What an awful thing to ponder, your co-morbidity. Ugh. And to have arrogant, healthy politicians arguing about which caused a victim's death, the COVID or the "co-morbidity," is insulting. It reveals their ignorance about the risks we all face from pernicious respiratory illness, as well as their disregard for those of us who are at greater risk through no fault of our own, including the elderly. (The politicians on the right especially talk of how it's mostly the elderly being at risk, as if our elders are just expendable, so long as everyone else keeps well, which isn't happening, by the way.) Am I more likely to die if I get COVID than someone else without cancer would be?
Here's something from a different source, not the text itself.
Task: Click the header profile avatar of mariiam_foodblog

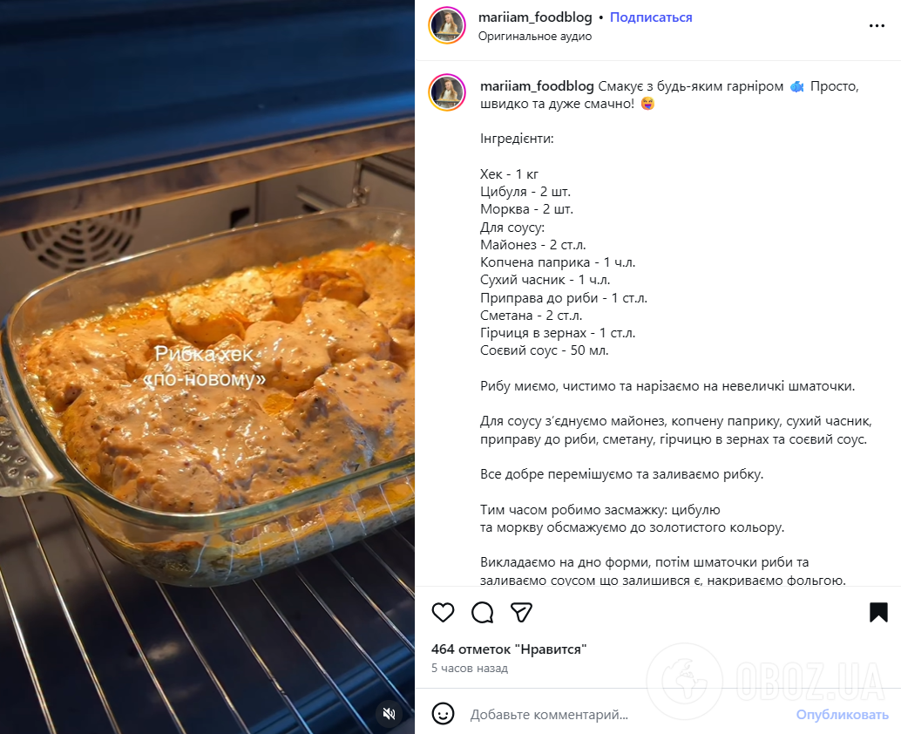Action: [x=447, y=25]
Probably. But will the cancer have caused my death? The combination of COVID and cancer? Or just the COVID, since my immune system has been busy keeping my cancer in check? It wouldn't matter to me. I'd be dead.
And yet, currently, people with cancer under the age of 75 don't necessarily yet qualify for priority vaccinations where I live. So, that's not awesome news.
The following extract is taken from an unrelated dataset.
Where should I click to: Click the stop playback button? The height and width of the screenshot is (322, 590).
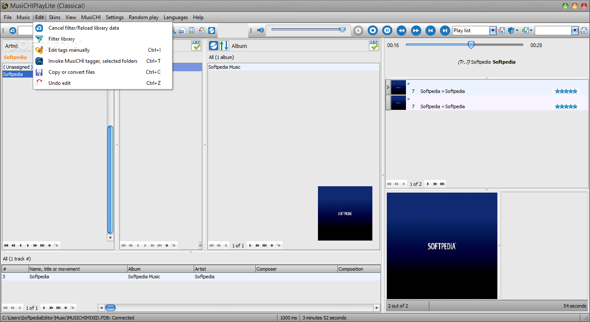(373, 30)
My socials have carried the sad news of many deaths from other causes too. The suicides. The car and motorcycle wrecks. The overdoses. The celebrity deaths (from COVID, cancer, overdose, suicide, old age). The beloved, aged relatives whose time had simply come. The beloved pets who crossed the rainbow bridge to pet heaven. My Facebook feed is o'er full of obits. I type, over and over and over: My condolences. I'm so sorry for your loss. Prayers for you and your family. Lifting you to the light. Etc. Etc. And I mean every word of it, and even more than those formal words say. What I mean is this: if I can hold even one tiny particle of your grief for you, help you carry it in any way, I want to do that. Because you've helped to carry mine. It's what friends and family do, and even the most superficial of "friends" on social media do, because right now, there is just...so...much collective grief. We could all use a little help.
And of course let's not forget deaths in Washington, D.C. caused by the actions of thugs and traitors and a traitor-President who needed to be removed from power as soon as he started spewing lies about the election results. Don't get me started on that heavy shit too. Peace, peace, peace, y'all.
The bleak January skies are making me both rage-ful and ponderous. Thank goodness my Christmas amaryllis has decided to bloom. Also, there are buds on last year's orchid, and store-bought flowers to ogle as well. In a few weeks we'll see forsythia and daffodils gilding the lawns of Nashville. Beauty and hope of more. And gratitude for this life, even stained and torn as it is by grief. We're living it, even when it's hard. That's the balm, today, along with the hope for fewer condolences as vaccinations proceed.